» **PAGE**

Exam 2

Question 1

Consider f, g : Z>0 → R⩾0. Give the definition of f = O(g).

Answer 1

f = O(g) if and only if there exist an integer n0 > 0 and a real number c > 0 such that,
for every n ⩾ n0, f (n) ⩽ cg(n).

Question 2

Consider f, g : Z>0 → R⩾0. Give the definition of f = Ω(g)

Answer 2

f = Ω(g) if and only if there exist an integer n0 > 0 and a real number c > 0 such that,
for every n ⩾ n0, f (n) ⩾ cg(n).

Question 3

Consider f, g : Z>0 → R⩾0. Give the definition of f = Θ(g)

Answer 3

f = Θ(g) if and only if f = O(g) and f = Ω(g)

Question 4

Give the definition of a finite state machine

Answer 4

A finite state machine is a tuple (S, s0, I, δ) where
* S is a finite set (of states),
* s0 is an element of S (the starting state),
* I is a finite set (of inputs),
* δ : S × I → S is a function (the transition function).

Question 5

Give the definition of a transducer (i.e. a finite state machine with output).

Answer 5

A transducer is a finite state machine equipped with a finite set (of outputs) O such
that its transition function is given by δ : S × I → S × O, where S and I denote the set of states
and the set of inputs of the finite state machine, respectively

Question 6

Give the definition of an acceptor.

Answer 6

An acceptor is a finite state machine equipped with a subset A ⊆ S of accepted states,
where S denotes the set of states of the finite state machine.

Question 7

State the principle of mathematical induction.

Answer 7

Given a predicate P (n) where n is a natural number, if
* P (0) holds and
* for every k ∈ N, P (k) ⇒ P (k + 1)
then P (n) holds for every n ∈ N

Question 8

State the strong form of the principle of mathematical induction

Answer 8

Given a predicate P (n) where n is a natural number, if
* P (0) holds and
* for every k ∈ N, P (0) ∧ P (1) ∧ · · · ∧ P (k) ⇒ P (k + 1)
then P (n) holds for every n ∈ N

Question 9

State the well-ordering principle.

Answer 9

Every non-empty subset of the natural numbers has a smallest element.

Question 10

Name the three components of the recursive definition of a set.

Answer 10

The recursive definition of a set consists of three components:
1. the basis elements,
2. the recursive rule, and
3. the exclusion statement

Question 11

State the structural form of the principle of mathematical induction.

Answer 11

Given a predicate P (x) where x belongs to a recursively-defined set S with recursive
rule “x ∈ S ⇒ f (x) ∈ S”, if
* P (x) holds for every basis element x ∈ S and
* P (x) ⇒ P (f (x)) for every x ∈ S
then P (x) holds for every x ∈ S.

Question 12

Give the definition of a relation R between a set X and a set Y

Answer 12

A relation R between X and Y is a subset of X × Y

Question 13

Give the definition of a relation R on a set X being reflexive

Answer 13

The relation R is reflexive if, for every x ∈ X, xRx

Question 14

Give the definition of a relation R on a set X being symmetric

Answer 14

The relation R is symmetric if, for every x, y ∈ X, xRy ⇔ yRx.

» **SUPPLIED DATA**

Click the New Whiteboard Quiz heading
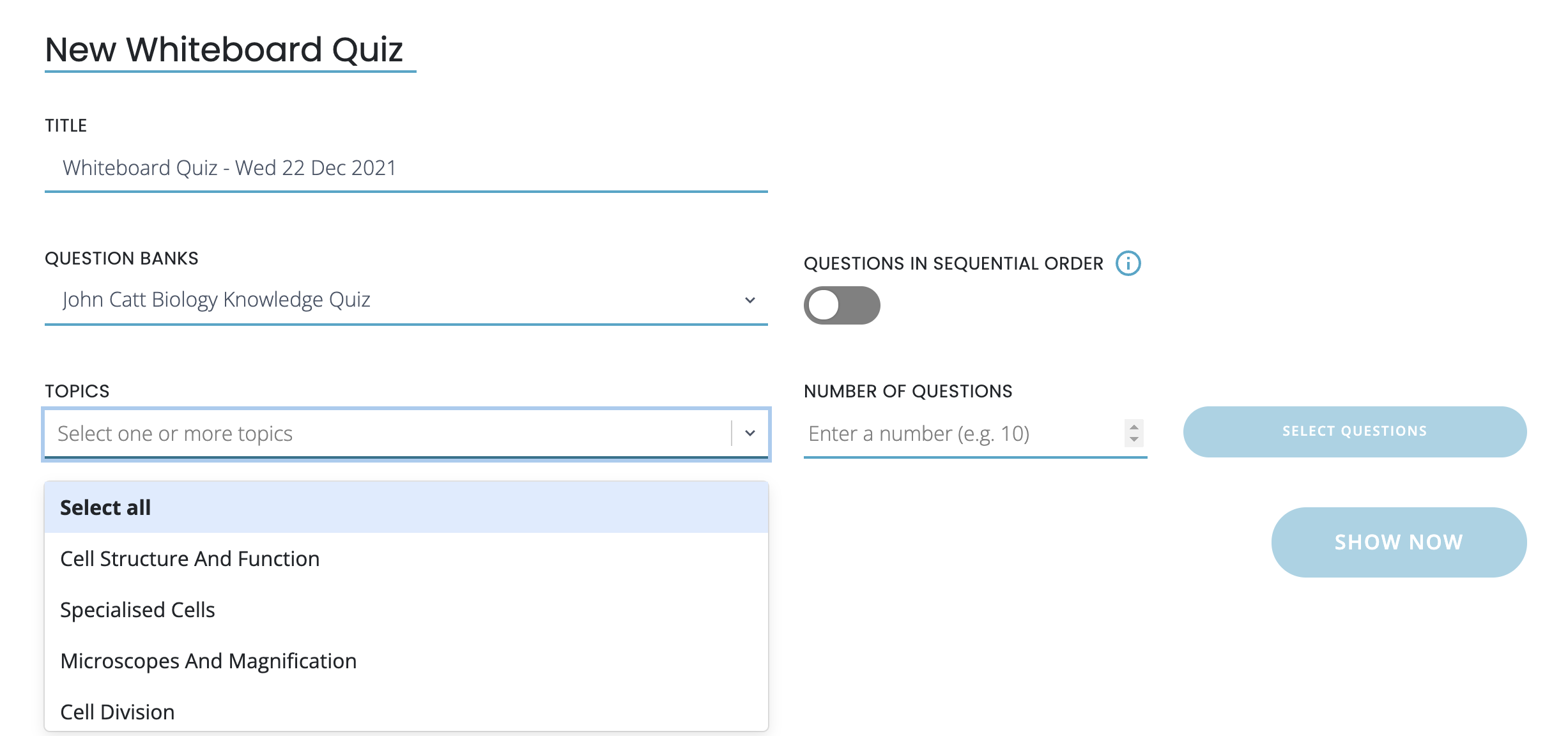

» **WHAT YOU HAVE TO DO**
What three components make up the recursive definition of a set, according to the exam? Answer using only the exam text.

» **WRITTEN RESPONSE**
The basis elements, the recursive rule, and the exclusion statement.